Marshall talked about a pair of series—canvases called Mementos and Souvenirs reflect on the legacy of the Civil Rights Movement and the many figures lost to the era; his Garden Project, features romantic images of housing projects. Passing paintings of slave ships, boy scouts and girl scouts, Nat Turner, Harriet Tubman, and anonymous African American artists, he discussed his approach to representation, the ways in which he elevates scenes of everyday life, and how in charting American history, he avoids sensational images by pursuing more thoughtful depictions of his subjects.

In the first gallery of the exhibition, Marshall explained the significance of an early painting, “A Portrait of the Artist as a Shadow of His Former Self,” a self-portrait in which both the background and his face are rendered in black paint.

The 1980 painting was Marshall’s first exploration of the tensions between visibility and invisibility. Two years earlier, when he read the novel “Invisible Man” by Ralph Ellison, the concept crystalized for him. The painting also signaled his embrace of figuration and commitment to painting black figures with black paint and considering blackness in cultural, social, and aesthetic terms.
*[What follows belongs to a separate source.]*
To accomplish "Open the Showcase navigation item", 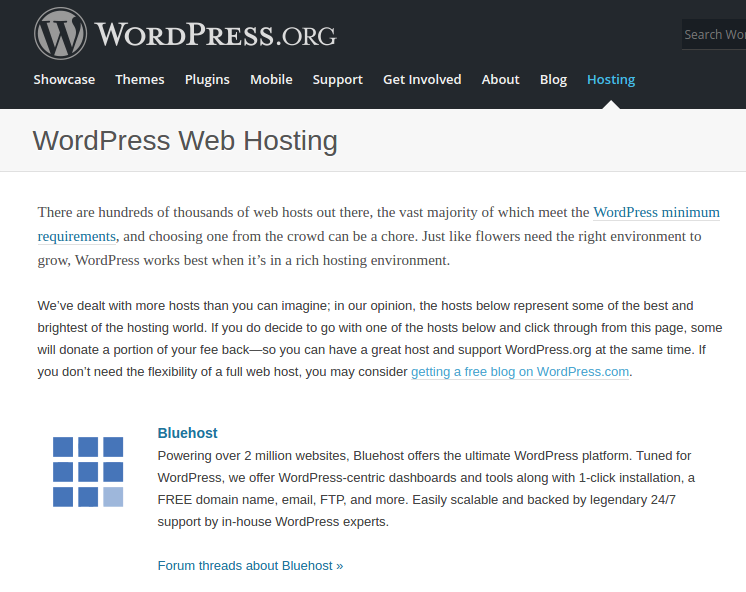I will point(64,79).
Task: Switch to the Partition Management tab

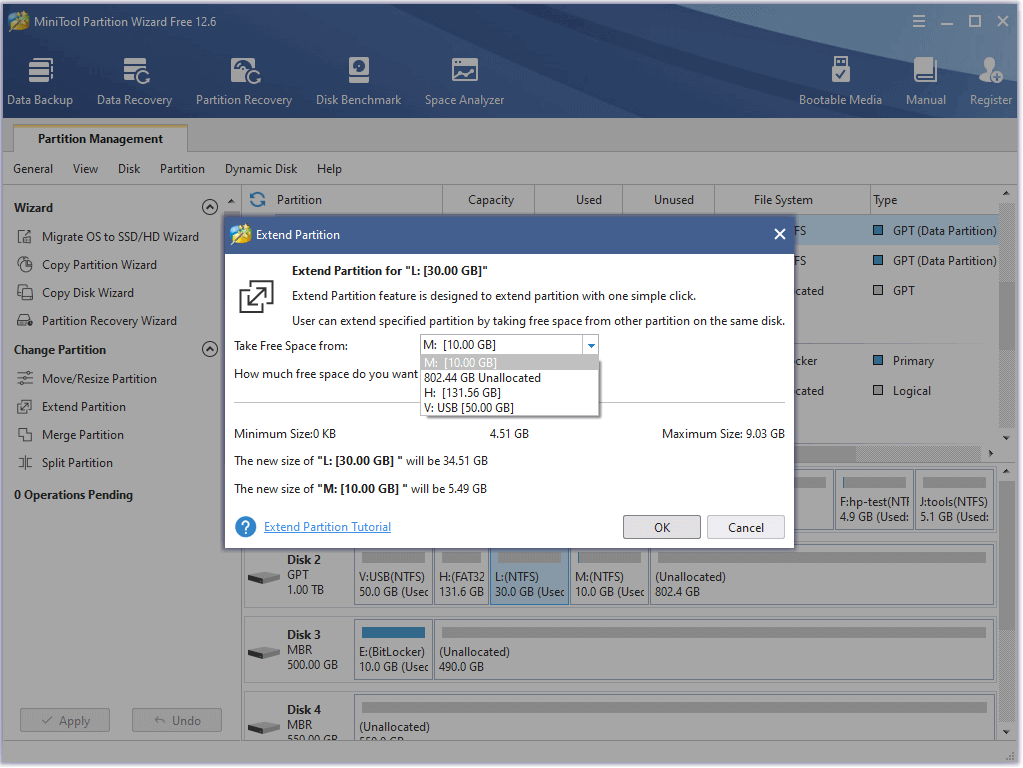Action: (100, 139)
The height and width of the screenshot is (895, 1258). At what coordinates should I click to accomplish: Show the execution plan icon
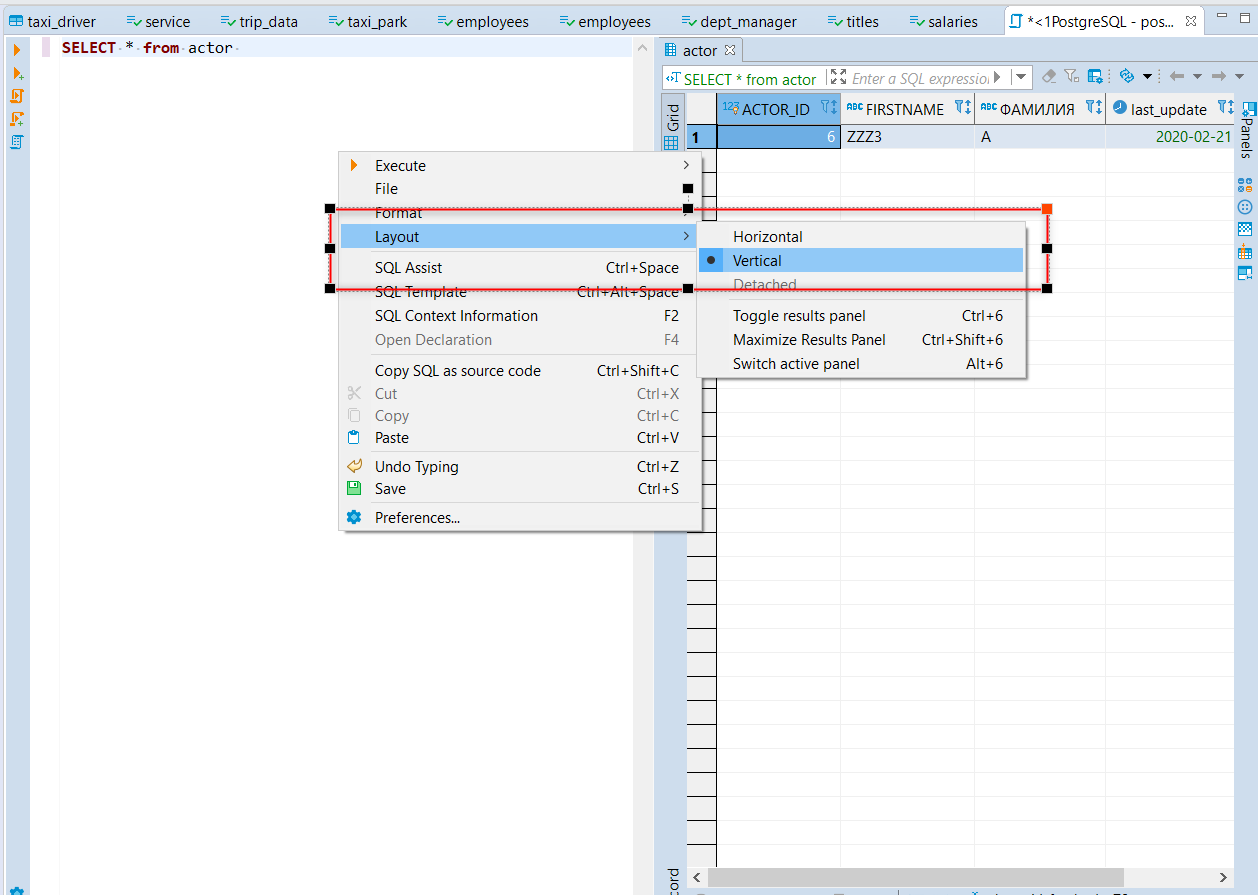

“At the same time that I’m talking about visibility and invisibility and that I am using the concepts of blackness, the figure seems to stay the same. The figure remains essentially black in every circumstance that you see it,” says Marshall.

“Everything that happens around that figure corresponds to another set of concepts, ideas, and logics about the ways in which paintings function. But the figure remains constant. It is black. It starts out simply, but it gets more complex, even in its own blackness, as the show evolves.”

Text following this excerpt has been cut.